SOURCE MATERIAL =
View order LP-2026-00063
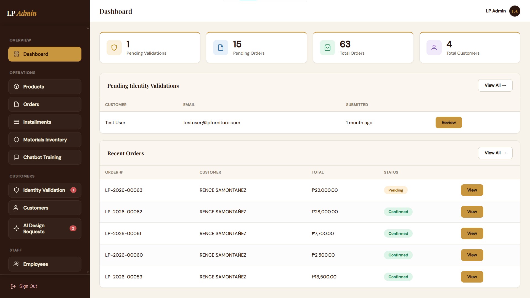click(x=472, y=190)
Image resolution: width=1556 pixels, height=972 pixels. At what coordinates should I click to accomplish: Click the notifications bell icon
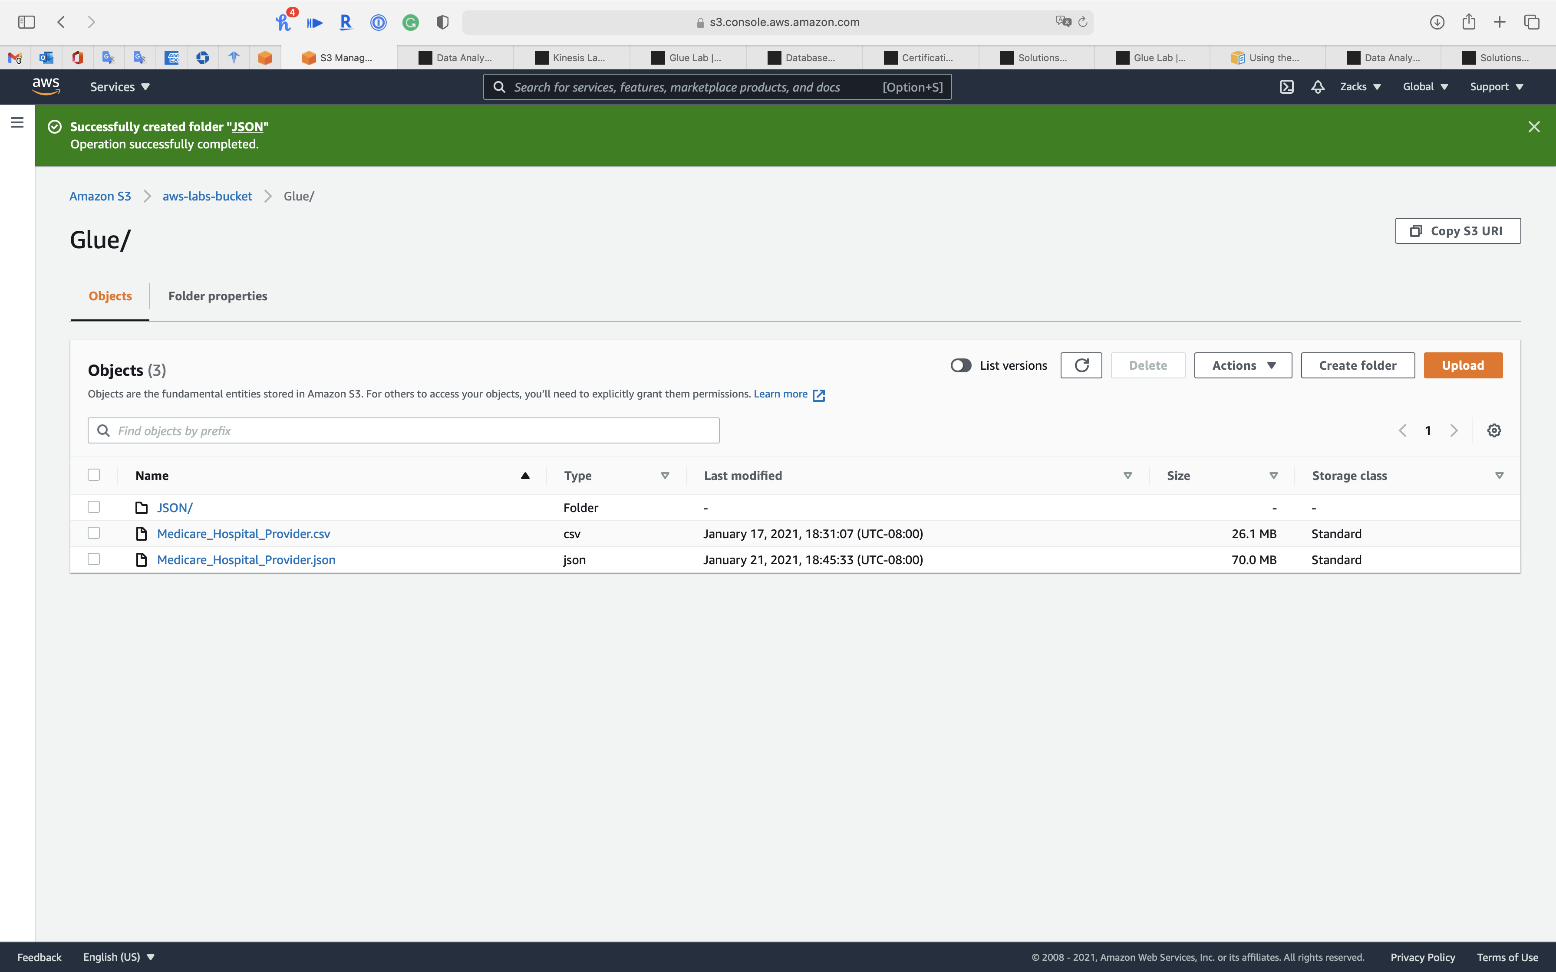(1317, 87)
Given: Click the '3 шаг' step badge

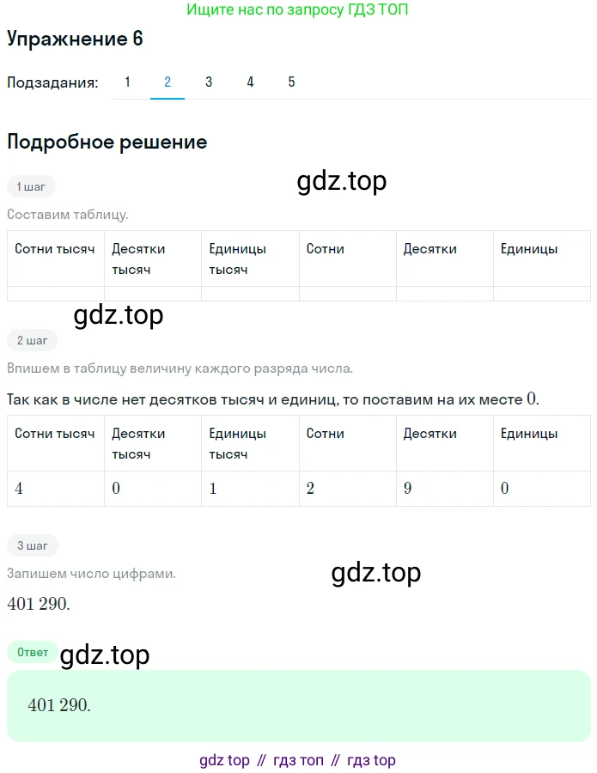Looking at the screenshot, I should click(x=33, y=545).
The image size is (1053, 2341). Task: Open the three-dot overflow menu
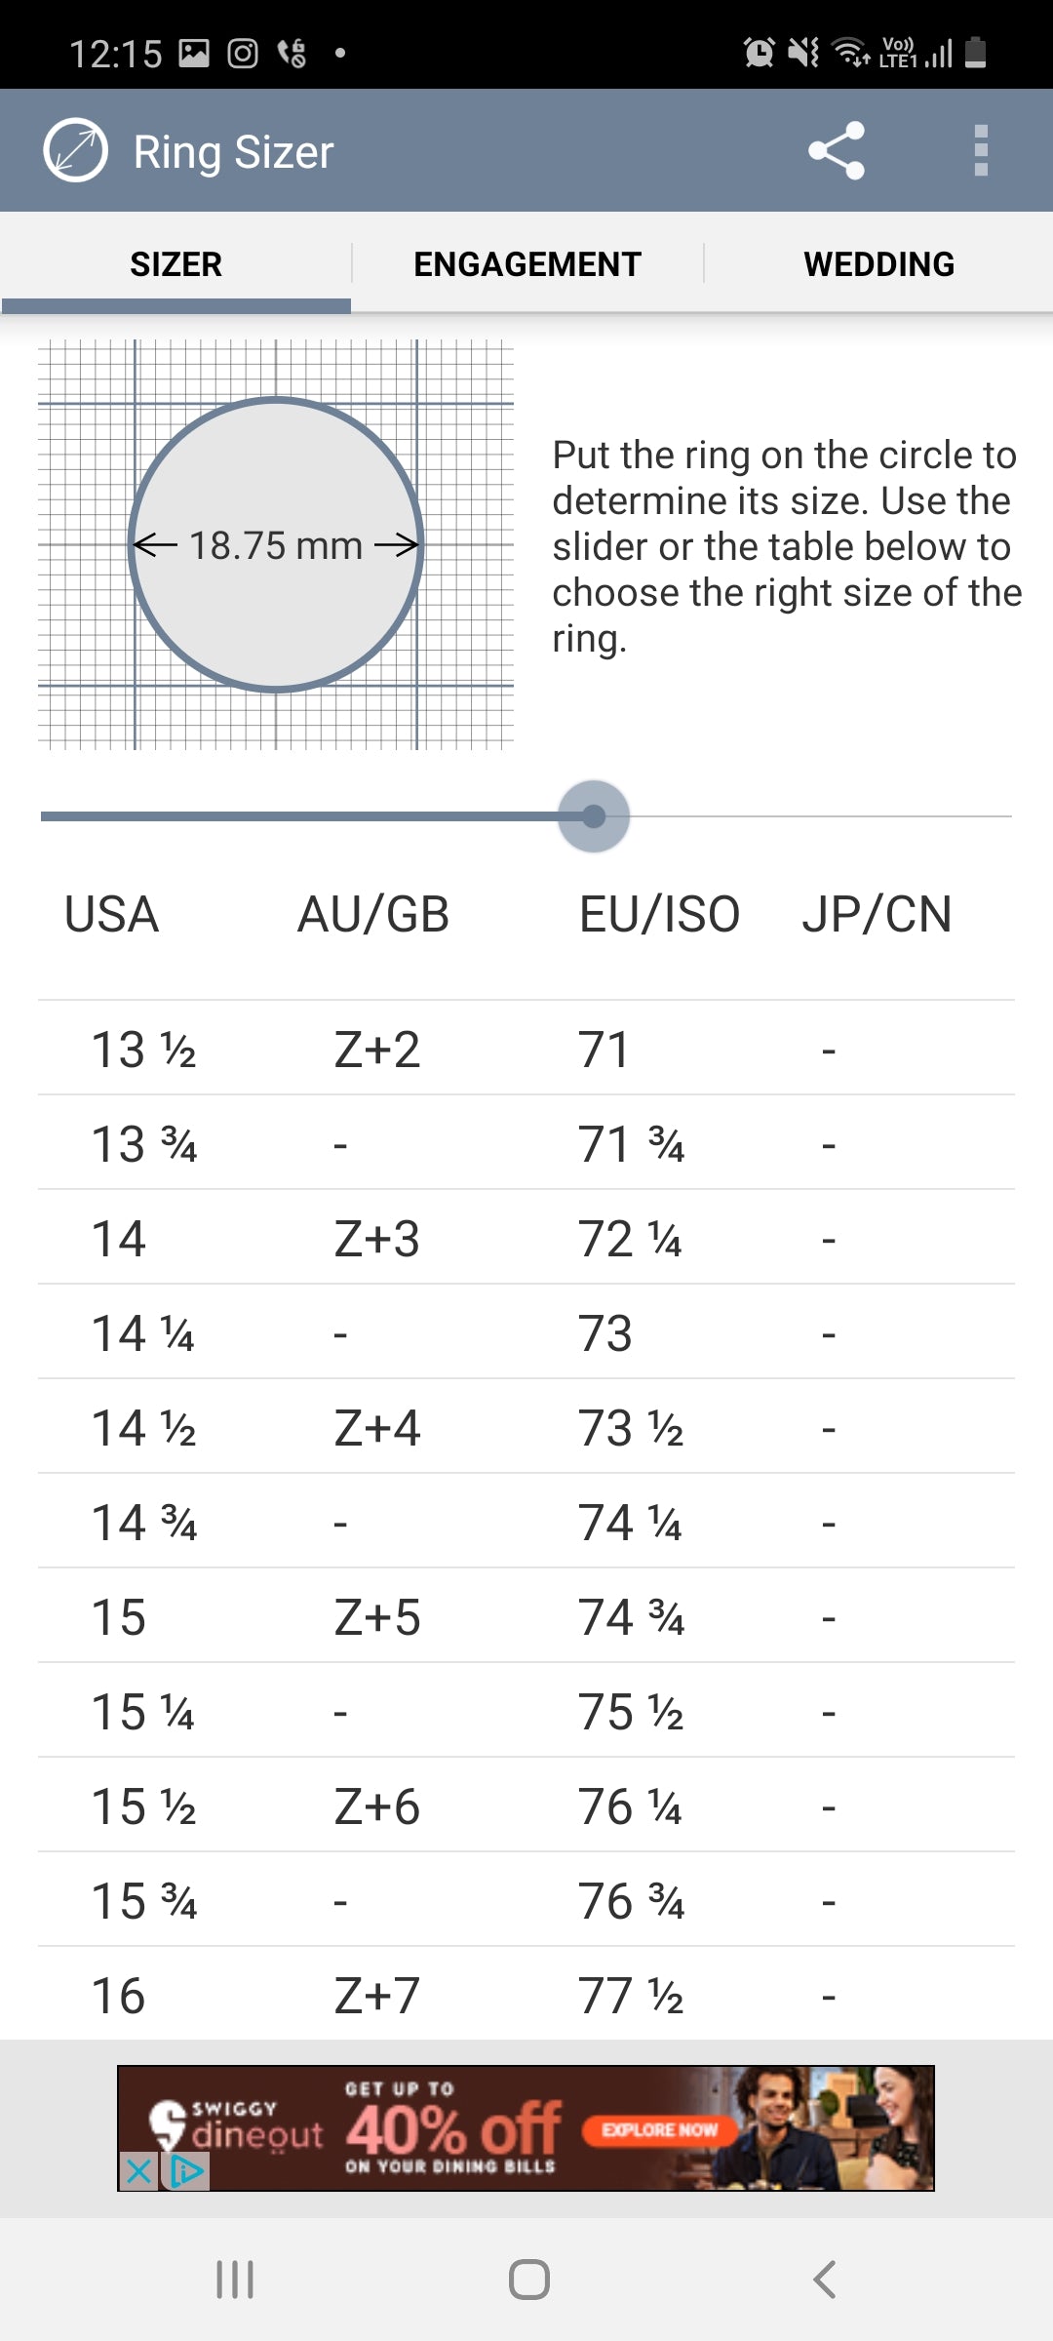coord(981,151)
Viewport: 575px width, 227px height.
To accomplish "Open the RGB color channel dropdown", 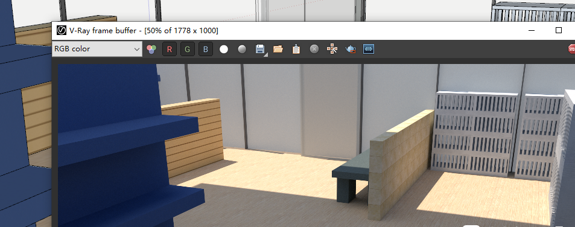I will click(97, 49).
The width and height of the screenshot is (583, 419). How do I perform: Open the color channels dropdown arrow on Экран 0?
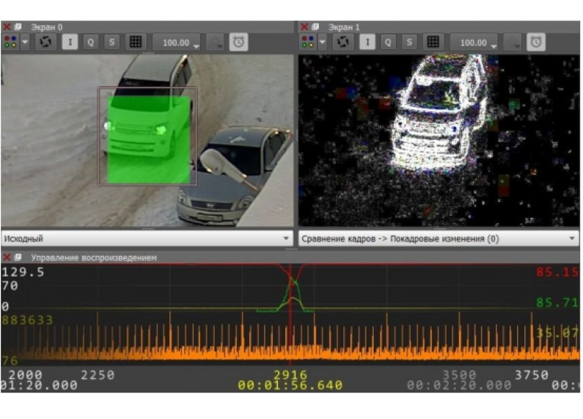click(25, 42)
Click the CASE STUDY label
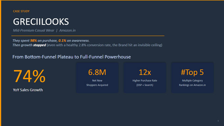This screenshot has width=224, height=126. [x=21, y=11]
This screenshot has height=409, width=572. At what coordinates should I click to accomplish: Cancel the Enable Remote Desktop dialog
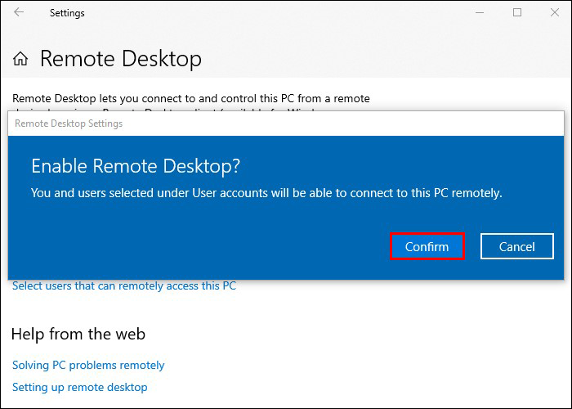(516, 246)
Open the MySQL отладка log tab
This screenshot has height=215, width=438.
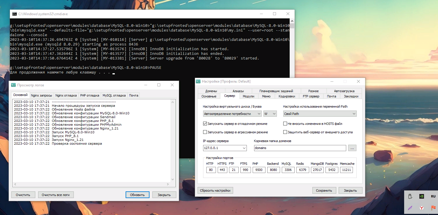click(x=114, y=95)
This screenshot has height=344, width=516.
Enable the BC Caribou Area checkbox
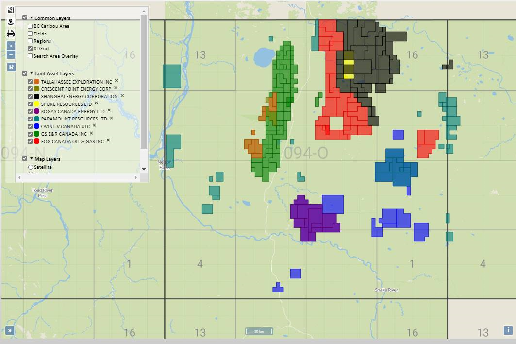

EXERCISE OBJECTIVE = Update the stretch from the line containing "Click the CASE STUDY label" through the line containing "click(x=114, y=95)" by replacing "label" with "tag" and leaving everything else as it is. Give only those lines, and leave the pictures out.

THE ANSWER =
Click the CASE STUDY tag
This screenshot has width=224, height=126. [x=21, y=11]
This screenshot has height=409, width=572. At what coordinates should I click to accomplish: Cancel the Enable Remote Desktop dialog
(516, 246)
Open the MySQL отладка log tab
This screenshot has height=215, width=438.
click(x=114, y=95)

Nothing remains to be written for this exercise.